In an interview with Cosmopolitan Magazine, Gandhi says she had been training for her first marathon, which would be in London, for a year. But during the days that she menstruated, she would take time off because her cramps were so painful. As the race day quickly approached, she realized the marathon fell during that time of the month.
"It was really scary," said Gandhi, who plays drums for female rapper M.I.A. and received her MBA from Harvard Business School. "I thought, I'm probably not going to be able to run it because I haven't ever and I don't want to hurt myself."
Gandhi's two biggest fears were a major stomachache during the race and being totally uncomfortable wearing a tampon for 26 miles. She credits her two best friends, who were also running with her, for convincing her to go for it. So, instead, Gandhi decided to run without any protection at all and she freely bled during the entire race.

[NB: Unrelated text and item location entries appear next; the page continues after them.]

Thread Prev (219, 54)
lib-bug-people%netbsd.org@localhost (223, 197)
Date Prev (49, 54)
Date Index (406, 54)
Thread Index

One of the moments she was most anxious about was meeting up with her father and brother at mile nine. Though she didn't worry too much about what the thousands of strangers in the race would think, she was concerned about her male family spotting the problem.
"I remember trying to pull my shirt down, but they did not care," said Gandhi to Cosmopolitan. "They just scooped me up into their arms. It was a super, wonderful moment. That really was a turning point for me as well. It made me emotional."
For Gandhi, running the marathon during her period was, at first, all about conquering her personal fears; but she realized her time on the pavement was about so much more. She said she hopes this statement brings attention to women around the world who can't afford sanitary products or who can't go out in public for things like work, exercising or going to the pool because it's too painful.
Gandhi also claims, on a post on her own blog, that women are forced to "cleanup" something that is a natural process, and are shamed because men think it's gross. She writes:
"If there’s one way to transcend oppression, it’s to run a marathon in whatever way you want. On the marathon course, sexism can be beaten. Where the stigma of a woman's period is irrelevant, and we can re-write the rules as we choose. Where a woman’s comfort supersedes that of the observer. I ran with blood dripping down my legs for sisters who don’t have access to tampons and sisters who, despite cramping and pain, hide it away and pretend like it doesn’t exist. I ran to say, it does exist, and we overcome it every day."
What do you think – did Gandhi's period proclamation bring the right kind of awareness or is it just an unsanitary stunt?